Mapping 3-D classroom seats based on partial object point cloud completion

3-D classroom seating information is of great significance in a host of planning contexts including indoor navigation and facility management. Mapping classroom 3-D seats based on a single-view LiDAR scan is challenging because of occlusions and viewpoint limitations. In essence, one is left with incomplete point clouds, making object recognition difficult. The aim of this paper is to acquire complete point clouds for objects in a room based on a single-view LiDAR scan, focusing in particular on chairs in indoor spaces such as classrooms, lecture halls, theaters, concert venues, and sports arenas. A spatial optimization enabled framework is proposed for 3-D classroom seat mapping from a single-view LiDAR scan. A two-step clustering method is proposed to segment each individual chair object in the LiDAR scan. A chair model is extracted and used to complete other chair point clouds via registration. Notably, a parameter estimation method is devised based on spatial priors and integrated in an iterative closest point optimization approach to refine registration. Applications to multiple classroom scans demonstrate the effectiveness and accuracy of the proposed methodology.
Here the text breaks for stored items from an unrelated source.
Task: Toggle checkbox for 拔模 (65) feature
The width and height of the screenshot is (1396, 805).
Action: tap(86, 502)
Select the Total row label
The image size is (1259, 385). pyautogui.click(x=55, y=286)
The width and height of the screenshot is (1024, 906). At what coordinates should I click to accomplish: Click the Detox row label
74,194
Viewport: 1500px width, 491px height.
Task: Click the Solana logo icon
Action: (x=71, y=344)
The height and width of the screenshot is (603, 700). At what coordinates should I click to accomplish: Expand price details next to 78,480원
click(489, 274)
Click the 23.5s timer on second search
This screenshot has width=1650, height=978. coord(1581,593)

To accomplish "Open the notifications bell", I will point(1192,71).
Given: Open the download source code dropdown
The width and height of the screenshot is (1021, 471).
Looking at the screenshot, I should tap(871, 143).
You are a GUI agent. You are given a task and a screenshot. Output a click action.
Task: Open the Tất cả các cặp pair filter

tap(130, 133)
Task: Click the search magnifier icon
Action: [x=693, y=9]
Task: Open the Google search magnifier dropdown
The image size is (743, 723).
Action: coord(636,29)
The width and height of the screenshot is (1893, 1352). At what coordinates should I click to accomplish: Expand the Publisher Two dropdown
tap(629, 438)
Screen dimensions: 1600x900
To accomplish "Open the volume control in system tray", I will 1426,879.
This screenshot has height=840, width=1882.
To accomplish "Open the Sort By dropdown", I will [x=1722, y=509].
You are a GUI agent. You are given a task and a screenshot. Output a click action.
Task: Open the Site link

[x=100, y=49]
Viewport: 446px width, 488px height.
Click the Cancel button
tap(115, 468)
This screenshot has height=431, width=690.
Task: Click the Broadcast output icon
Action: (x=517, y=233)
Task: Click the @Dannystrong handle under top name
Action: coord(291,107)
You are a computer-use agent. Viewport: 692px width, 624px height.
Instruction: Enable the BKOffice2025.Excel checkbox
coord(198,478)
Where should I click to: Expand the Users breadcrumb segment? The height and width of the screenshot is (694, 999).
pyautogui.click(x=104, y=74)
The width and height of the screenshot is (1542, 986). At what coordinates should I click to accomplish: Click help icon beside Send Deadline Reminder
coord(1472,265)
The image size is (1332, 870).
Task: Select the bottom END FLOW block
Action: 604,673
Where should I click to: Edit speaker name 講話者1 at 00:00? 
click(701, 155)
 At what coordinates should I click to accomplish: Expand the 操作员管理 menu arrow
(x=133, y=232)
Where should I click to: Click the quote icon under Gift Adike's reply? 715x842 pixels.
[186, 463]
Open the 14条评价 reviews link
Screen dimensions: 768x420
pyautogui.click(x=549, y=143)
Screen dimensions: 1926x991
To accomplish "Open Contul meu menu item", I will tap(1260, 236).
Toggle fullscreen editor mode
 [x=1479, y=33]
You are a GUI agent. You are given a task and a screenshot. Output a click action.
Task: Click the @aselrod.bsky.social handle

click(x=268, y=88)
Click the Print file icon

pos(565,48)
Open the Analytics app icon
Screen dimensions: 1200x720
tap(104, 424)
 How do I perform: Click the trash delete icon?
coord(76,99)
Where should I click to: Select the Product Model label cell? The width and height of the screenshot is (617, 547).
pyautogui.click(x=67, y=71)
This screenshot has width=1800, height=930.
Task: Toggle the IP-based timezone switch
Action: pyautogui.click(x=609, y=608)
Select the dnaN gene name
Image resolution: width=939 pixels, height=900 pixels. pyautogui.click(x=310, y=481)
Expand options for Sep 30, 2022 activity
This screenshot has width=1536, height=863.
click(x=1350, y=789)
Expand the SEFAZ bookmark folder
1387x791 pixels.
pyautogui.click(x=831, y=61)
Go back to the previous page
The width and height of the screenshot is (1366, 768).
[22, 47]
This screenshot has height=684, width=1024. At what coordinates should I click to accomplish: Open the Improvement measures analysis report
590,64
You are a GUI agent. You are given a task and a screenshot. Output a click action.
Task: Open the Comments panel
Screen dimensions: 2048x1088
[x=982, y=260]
The developed segmentation-registration framework harnesses spatial knowledge to complete a single-view LiDAR scan with many identical objects. The resultant object point cloud is critical for navigation, route guidance, facility management, pandemic response and planning, indoor mapping and venue utilization, among others, which require precise and complete spatial information. Identified 3-D chairs extracted from LiDAR scans provide essential information for stakeholders seating configuration, property management, and indoor navigation.A new and challenging problem of completing partial objects from a single-view LiDAR scan is formulated.The developed framework provides a fast and high-precision solution to process single-view LiDAR scans for extracting and restoring incomplete objects by combining spatial knowledge, machine learning, and spatial optimization.Empirical results demonstrate the capability to acquire complete chair point clouds from multiple classroom scans to support planning and policy efforts in mitigating disease spread.